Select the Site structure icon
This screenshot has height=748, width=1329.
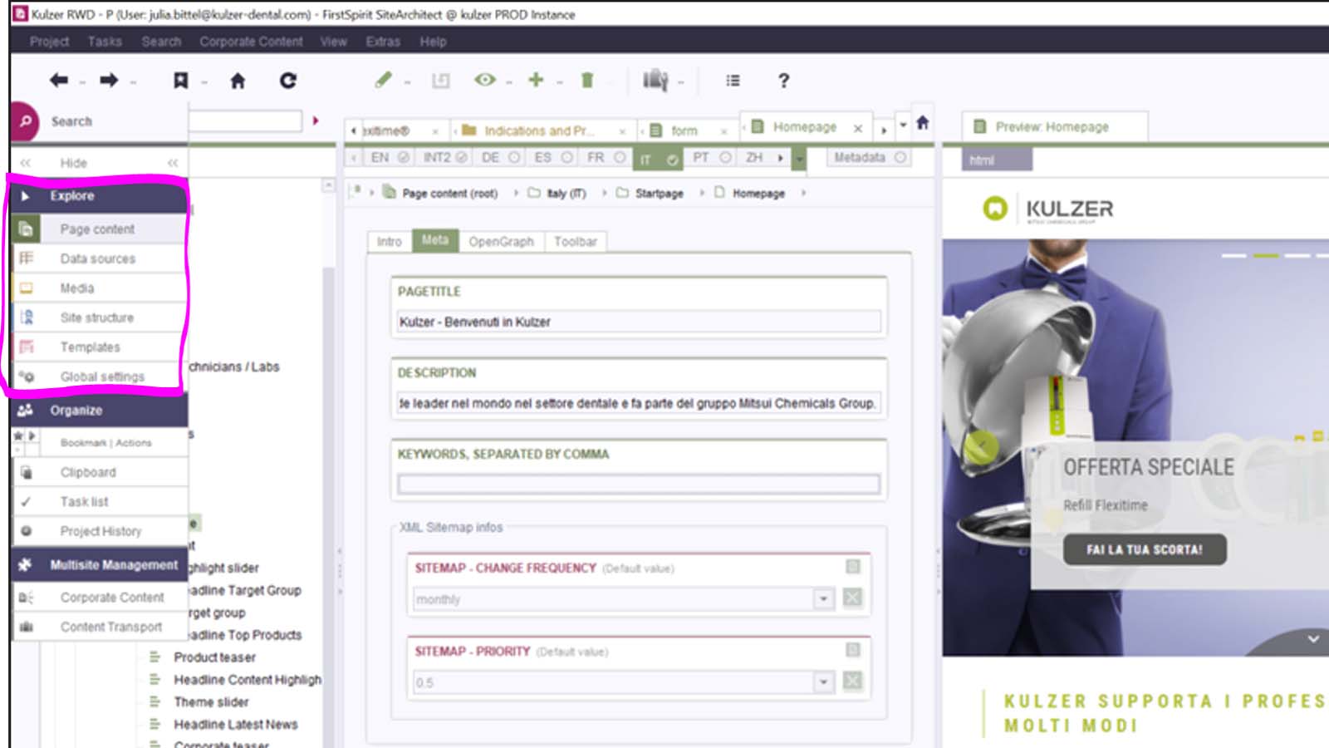click(x=28, y=317)
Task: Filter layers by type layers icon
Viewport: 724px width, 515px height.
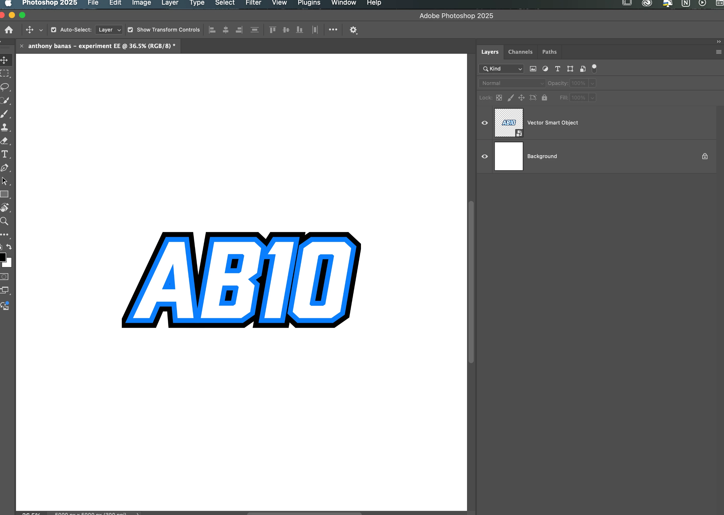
▬▬▬▬▬▬▬▬▬▬
> **Task to carry out**
Please set down the lines from the one with "Task: Filter layers by type layers icon" to the end of the entries above, exactly as they are, and drop every picture.

> **Reply to the exercise**
Task: Filter layers by type layers icon
Viewport: 724px width, 515px height.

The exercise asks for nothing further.